Краткий, как выстрел, «Вертер» и монументальный «Фауст» рождены, в сущности, единым импульсом – жаждой беспредельности. И ощущение чуда помещения бесконечного в конечном и преходящем. И загадкой кратковременности этого чуда. И тоской по нему. И надеждой снова к нему вернуться, снова его испытать.
«Фауст» словно вбирает в себя «Вертера», вынося в конец жажду любви, прикосновения к «вечной женственности». А вначале дана картина иной жажды – неутолимой жажды познания. О «Фаусте» – как у нас о Пушкине – писали в Германии самые выдающиеся умы и самые блестящие перья XX столетия. И все они – от Касснера и Зиммеля до Беньямина и Гундольфа – сходились в том, что «Фауст» – это экстракт «немецкой идеологии» познания. Ибо в Германии нет более почетного звания, чем «профессор», и более глубокой веры, чем вера в науку. Вот только одной – рационалистической – науки для Германии мало, как мало для него и слепого чувства. Венцом мировоззрения Гёте – и второй части его «Фауста» – был великий синтез, собирающий как в фокусе все творческие и созидательные потенции человека, направленные и на преобразование природы, и на создание совершенного государства, то есть наиболее благоприятных условий человеческого существования. Недаром на Гёте любили ссылаться и творцы столь сокрушительных утопий XX века, как левые, так и правые социалисты. Иной раз кажется, что они кроили природу по лекалам именно Гёте. Как именно Гёте стал предшественником все более утверждающихся чаяний некоей «новой духовности», некоего синтеза разных конфессий, верований, учений.
В последние годы и месяцы жизни, словно пытаясь обезопасить свою душу, Гёте настойчиво называл себя христианином – и в письмах, и в разговорах со своим секретарем Эккерманом. Но в иные, предшествующие годы он выказывал и глубокие симпатии к исламу (особенно в период работы над «Западно-восточным диваном»), и к масонским концепциям духовного строительства, и к индийским древностям, и к античному культу «естественного» человека.
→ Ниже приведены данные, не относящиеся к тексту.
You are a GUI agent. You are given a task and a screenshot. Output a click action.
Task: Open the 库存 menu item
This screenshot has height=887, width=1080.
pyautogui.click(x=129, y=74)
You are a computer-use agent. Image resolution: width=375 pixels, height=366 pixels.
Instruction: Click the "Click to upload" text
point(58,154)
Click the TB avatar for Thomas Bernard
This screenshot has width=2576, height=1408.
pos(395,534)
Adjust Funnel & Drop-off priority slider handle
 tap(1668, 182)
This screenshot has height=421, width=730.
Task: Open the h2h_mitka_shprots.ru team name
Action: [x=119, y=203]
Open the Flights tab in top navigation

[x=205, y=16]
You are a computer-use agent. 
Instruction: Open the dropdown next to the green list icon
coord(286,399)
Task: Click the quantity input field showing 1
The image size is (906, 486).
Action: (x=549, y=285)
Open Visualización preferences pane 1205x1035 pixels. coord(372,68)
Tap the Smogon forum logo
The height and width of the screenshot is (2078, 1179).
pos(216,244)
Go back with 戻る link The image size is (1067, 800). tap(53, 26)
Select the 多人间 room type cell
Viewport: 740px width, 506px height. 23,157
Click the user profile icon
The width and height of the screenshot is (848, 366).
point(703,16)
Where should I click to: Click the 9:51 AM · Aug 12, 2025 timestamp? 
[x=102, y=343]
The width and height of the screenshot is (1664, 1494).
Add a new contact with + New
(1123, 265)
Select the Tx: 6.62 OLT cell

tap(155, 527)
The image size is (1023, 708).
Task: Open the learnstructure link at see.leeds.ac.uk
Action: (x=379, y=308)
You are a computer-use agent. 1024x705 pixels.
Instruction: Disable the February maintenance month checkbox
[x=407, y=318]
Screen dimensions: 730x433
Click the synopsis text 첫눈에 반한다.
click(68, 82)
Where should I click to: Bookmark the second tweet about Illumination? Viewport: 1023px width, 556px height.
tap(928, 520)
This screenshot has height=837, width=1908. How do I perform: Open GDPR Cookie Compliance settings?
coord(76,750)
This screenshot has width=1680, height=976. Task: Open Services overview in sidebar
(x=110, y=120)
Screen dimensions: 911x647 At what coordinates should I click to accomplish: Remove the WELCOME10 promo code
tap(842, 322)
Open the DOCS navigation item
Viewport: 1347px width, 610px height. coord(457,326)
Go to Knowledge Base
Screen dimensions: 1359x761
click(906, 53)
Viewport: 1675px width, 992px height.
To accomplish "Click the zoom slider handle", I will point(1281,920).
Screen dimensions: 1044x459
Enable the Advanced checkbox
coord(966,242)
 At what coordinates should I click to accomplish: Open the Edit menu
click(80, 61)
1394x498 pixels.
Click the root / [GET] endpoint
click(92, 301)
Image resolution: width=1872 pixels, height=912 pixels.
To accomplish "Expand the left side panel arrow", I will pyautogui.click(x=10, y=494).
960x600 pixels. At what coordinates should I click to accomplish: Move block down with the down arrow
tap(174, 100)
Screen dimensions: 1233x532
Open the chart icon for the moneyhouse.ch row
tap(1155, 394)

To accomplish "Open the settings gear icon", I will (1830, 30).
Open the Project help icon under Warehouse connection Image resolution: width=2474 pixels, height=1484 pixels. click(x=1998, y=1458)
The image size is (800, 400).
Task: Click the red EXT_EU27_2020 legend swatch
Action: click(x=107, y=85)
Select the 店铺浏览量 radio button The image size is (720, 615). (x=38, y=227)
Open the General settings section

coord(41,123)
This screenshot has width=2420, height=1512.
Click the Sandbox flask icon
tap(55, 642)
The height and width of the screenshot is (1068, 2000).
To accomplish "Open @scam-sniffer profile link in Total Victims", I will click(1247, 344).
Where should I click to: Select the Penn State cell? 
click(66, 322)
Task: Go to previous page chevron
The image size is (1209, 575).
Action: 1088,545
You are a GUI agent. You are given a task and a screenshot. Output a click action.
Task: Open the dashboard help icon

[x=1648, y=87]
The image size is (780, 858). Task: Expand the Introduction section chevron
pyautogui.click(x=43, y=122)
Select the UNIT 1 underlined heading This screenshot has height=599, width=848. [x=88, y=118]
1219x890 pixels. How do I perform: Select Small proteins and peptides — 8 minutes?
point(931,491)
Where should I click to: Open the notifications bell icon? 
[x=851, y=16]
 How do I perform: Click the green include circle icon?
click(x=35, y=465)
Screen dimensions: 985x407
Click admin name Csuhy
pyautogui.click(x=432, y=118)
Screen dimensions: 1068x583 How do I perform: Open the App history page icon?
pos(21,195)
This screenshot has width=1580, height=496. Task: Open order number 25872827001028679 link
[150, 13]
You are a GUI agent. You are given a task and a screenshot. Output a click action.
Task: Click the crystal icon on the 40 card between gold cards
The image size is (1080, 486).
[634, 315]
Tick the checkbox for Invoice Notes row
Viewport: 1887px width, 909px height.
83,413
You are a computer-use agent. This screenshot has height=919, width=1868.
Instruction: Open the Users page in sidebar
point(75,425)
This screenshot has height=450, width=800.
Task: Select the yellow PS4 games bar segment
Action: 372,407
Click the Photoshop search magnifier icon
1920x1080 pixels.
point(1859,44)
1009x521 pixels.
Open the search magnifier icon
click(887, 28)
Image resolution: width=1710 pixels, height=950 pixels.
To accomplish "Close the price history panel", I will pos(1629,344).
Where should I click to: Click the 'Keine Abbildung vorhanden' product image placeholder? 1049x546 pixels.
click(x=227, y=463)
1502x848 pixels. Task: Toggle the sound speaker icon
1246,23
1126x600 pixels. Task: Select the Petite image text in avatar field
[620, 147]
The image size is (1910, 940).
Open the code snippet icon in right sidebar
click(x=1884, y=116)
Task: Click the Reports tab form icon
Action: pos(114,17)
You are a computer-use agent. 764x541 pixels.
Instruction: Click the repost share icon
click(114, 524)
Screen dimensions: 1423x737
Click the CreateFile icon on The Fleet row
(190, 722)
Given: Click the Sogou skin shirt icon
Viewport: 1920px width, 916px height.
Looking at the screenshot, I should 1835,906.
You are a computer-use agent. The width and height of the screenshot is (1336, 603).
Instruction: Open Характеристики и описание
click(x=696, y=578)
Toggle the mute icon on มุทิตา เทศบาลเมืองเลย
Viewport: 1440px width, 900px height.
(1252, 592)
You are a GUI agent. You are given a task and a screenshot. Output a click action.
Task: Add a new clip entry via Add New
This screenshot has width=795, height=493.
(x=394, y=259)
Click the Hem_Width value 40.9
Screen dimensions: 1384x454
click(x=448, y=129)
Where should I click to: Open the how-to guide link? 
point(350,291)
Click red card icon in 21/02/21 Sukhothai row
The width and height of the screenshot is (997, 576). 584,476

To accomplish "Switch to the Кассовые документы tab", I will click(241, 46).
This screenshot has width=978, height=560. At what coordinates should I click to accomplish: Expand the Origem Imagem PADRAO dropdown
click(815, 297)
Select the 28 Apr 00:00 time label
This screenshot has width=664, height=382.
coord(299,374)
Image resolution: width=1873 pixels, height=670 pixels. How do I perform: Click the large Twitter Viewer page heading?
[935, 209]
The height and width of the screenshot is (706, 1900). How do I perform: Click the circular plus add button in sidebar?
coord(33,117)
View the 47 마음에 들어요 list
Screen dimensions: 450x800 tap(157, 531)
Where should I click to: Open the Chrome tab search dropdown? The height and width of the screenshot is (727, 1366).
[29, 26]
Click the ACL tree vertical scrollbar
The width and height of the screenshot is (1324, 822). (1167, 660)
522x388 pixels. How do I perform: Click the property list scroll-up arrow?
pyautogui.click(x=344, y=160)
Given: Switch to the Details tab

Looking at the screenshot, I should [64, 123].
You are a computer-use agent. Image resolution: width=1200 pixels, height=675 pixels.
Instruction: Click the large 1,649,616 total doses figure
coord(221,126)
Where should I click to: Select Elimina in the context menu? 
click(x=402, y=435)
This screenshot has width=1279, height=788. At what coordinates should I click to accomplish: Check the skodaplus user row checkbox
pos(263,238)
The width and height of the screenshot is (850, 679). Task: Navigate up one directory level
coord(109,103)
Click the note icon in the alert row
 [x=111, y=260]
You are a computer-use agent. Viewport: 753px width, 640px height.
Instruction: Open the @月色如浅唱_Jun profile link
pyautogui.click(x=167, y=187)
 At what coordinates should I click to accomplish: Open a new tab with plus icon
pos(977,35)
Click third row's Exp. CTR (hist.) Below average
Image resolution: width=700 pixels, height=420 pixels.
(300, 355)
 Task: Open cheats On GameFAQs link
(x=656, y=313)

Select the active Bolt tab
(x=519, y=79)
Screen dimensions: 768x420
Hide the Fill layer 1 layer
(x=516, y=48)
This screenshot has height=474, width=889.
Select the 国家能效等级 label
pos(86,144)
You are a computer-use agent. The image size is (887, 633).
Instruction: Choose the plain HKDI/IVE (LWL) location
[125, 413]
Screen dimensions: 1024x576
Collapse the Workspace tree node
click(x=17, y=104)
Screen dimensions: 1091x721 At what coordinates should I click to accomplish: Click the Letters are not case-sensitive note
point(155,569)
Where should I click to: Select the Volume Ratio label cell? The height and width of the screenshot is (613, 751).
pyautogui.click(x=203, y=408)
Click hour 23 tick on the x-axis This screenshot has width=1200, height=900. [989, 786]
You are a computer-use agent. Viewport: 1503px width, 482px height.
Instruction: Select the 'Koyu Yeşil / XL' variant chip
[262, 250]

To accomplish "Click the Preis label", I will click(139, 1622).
Не случайно Достоевский, чуткий к таким вещам, называл его «древним язычником». Смутное слияние всего и вся, всякой жизнеспособной силы в прафеномене «вечной женственности» сродни софиологии Владимира Соловьева, которого у нас почему-то принято считать строгим философом, хотя он такой же поэт, как Гёте, только имеющий дело с иным, не образным, а «размышлительным» материалом. Вообще всякая протейность – прежде всего поэтическое свойство. Пушкина разбирают на цитаты и христиане, и язычники. И с Гёте не раз бывало, что поэтическая муза переносила его с «изма» на «изм», как бабочку с цветка на цветок. Иной раз – в продолжение одного дня. Утром он помогал Лафатеру, своему знаменитому швейцарскому другу, физиономисту и пастору, писать проповедь – и община плакала от текста Гёте, а вечером он сочинял скабрезные стишки о том, что «без вина и баб жизнь не годится ни к черту».